Featuring an interview with MH Abrams, reviews of new books by Walter Benn Michaels, John McGowan, and Paul Smith, plus a special section on online criticism.

Read this Issue

Published Fall/Winter 2007

Blind Gods, Human Braille

by Jessica D. Hand | ns 69

In the beginning, the earth was flat.
Blind gods sat between the cushions of galaxies,
palming the earth's smooth surface.

Dust covered everything.
The world was a forgotten chore.

The gods wanted to fill this blank page of a planet.
They raised the dust into arms and legs,
sexes and heads. They bled their blood
into human bodies, and people started to move.

Every movement was a new word.

The movement of Eve's mouth pressing
into her first apple was an entire sentence:
Thank you for choice.

Every flick of Leonardo's painting hand said
I am awed to be alive.

The inward pull of Gandhi's hungry flesh
was courage.

My daughter Sarah, my two year old,
loves to swim naked.
She moves like freedom.

Mrs.
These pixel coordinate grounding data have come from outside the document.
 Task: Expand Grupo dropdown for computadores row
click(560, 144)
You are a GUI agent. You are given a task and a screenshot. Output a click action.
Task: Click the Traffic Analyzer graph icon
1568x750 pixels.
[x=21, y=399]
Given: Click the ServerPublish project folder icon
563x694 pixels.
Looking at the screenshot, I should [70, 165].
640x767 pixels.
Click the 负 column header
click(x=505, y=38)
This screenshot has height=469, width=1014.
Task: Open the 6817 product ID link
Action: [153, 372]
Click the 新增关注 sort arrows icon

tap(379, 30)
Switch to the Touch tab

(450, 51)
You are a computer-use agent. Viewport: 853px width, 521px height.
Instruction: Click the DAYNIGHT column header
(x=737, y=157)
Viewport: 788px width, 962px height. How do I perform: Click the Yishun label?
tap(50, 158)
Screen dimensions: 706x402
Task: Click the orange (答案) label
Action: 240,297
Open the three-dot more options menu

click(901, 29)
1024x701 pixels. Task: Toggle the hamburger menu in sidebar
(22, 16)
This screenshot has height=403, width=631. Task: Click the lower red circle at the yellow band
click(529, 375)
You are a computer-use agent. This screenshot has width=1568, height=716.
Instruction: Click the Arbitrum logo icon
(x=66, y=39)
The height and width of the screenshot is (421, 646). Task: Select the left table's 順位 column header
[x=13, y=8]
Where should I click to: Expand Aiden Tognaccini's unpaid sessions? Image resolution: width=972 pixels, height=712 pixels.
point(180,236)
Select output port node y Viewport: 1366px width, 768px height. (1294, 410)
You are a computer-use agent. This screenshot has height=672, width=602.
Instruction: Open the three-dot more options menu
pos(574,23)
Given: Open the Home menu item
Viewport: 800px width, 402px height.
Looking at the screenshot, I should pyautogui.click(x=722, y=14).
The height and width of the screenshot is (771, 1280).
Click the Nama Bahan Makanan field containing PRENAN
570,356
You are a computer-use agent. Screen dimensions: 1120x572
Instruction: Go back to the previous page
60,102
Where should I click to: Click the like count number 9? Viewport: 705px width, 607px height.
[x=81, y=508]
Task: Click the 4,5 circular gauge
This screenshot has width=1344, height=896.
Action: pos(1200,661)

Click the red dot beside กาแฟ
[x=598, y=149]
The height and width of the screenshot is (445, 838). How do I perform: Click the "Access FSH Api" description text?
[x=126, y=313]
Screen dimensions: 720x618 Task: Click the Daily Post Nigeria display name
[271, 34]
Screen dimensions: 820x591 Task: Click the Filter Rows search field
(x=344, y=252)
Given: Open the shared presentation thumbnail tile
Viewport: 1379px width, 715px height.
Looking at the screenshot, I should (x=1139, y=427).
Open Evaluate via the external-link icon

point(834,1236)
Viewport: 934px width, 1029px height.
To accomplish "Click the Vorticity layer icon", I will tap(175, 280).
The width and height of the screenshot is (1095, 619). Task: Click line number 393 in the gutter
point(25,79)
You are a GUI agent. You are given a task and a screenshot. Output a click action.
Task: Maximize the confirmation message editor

Smith from 808 Main Circle
walks her dog every night at seven,
reads the Bible, pays taxes early.
Her body feels like duty.

I think of Brian in Iraq.
He was only a syllable in the word
repetition.

When American bombs shook the skies,
the gods were at a loss.
They couldn't cross the words
sudden and planned.

In the midst of all this, we turn to each other,
memorizing every movement.
We believe in the polytheism of our fingers,
which are also blind gods, reading raised flesh,
understanding the translation.

The gods feel pain burst all over the world
and wonder at the movements of joy.

While we made love under stars,
the scar of sun in an Iraqi sky
could not warm Brian's cooling corpse.

To the gods, wars burn like books.
Because death is still
               among a world of movement,
the gods do not understand.
They keep searching for all the lost words.

MR BOOKS
Critics at Work
ed. Jeffrey J. Williams.
Critics at Work offers a guided tour through the central, sometimes confusing and frequently controversial developments in contemporary literary and cultural criticism. The tour guides, however, are not distant observers but have been primary participants in those developments, and they report on theory, cultural studies, the literary canon, the recent focus on race, sexuality, and other identities, the state of the univerisity, and the role of the intellectual. Throughout, they consider the not always easy negotiation of politics and culture.
Purchase Critics at Work.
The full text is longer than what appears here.